The traditional romance-erotica, or “bodice ripper,” cover has long depicted a familiar image: a muscular and strapping man and a windswept heroine in a state of undress, locked in an intimate embrace.
The cover of romance author Cat Sebastian’s book "Unmasked by the Marquess" follows that formula exactly, but, when long-time romance reader Es Davis opened the book, they were surprised to find a romantic relationship featuring a non-binary protagonist.
“It was the first time I'd seen queer people finding love and not getting punished for it on the page, that was really powerful for me,” they said. “And so, ever since then, I've read quite a lot of romance.”
From 2021 to 2022, romance print novel sales rose 52.4 percent, according to Publishers Weekly, which Davis said was supported by online platforms such as TikTok, where "smut," romance novels with explicit sexual content, became an entire subset of TikTok, or "BookTok."
Davis is the store manager at Golden Fig Books in Durham. Since 2020, they said that more young adults have approached them for smut recommendations, compared to previous years when the primary smut audience was middle-aged women.

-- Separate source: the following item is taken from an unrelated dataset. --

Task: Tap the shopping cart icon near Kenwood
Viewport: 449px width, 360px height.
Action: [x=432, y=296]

“What might have mortified millennial shoppers a decade ago, it's just like, ‘Yeah, whatever’ to Gen Z people,” they said. “'Nothing matters, might as well read what I want to read!'”
Smut's rise in popularity and reduction in shame for young readers might allude to changes in how women and marginalized people are engaging with their sexuality, but Davis said smut is not inherently feminist, since problematic themes of patriarchy and toxic masculinity can still be found widely across the genre.
To presume that every piece of erotica or smut will present exactly the same feminist values is to assume all romance writers have the same beliefs, Katrina Jackson, an erotica and romance-erotica author, said.
“My particular Black feminist politics is anti-colonial, it’s anti-police and anti-prison industrial complex, because those are things that I value,” she said. “But to ask another book to do that, in the same genre, is to presume that we're all the same even if that author is also a Black woman.”